TASK OBJECTIVE => Copy the data from the line with "Click the Shipping" up to and including the line with "Screen dimensions: 793x584", substituting "Delivery" for "Shipping" and leaving all else as it stands.

Word and element location records:
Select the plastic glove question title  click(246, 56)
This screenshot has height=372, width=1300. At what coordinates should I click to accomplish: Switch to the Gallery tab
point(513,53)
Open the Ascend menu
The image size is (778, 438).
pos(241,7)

--

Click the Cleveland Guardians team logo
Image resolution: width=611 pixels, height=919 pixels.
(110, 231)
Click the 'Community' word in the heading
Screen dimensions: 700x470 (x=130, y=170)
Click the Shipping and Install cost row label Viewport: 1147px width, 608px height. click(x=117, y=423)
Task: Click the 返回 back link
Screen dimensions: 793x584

REPLY =>
Click the Delivery and Install cost row label Viewport: 1147px width, 608px height. click(x=117, y=423)
Task: Click the 返回 back link
Screen dimensions: 793x584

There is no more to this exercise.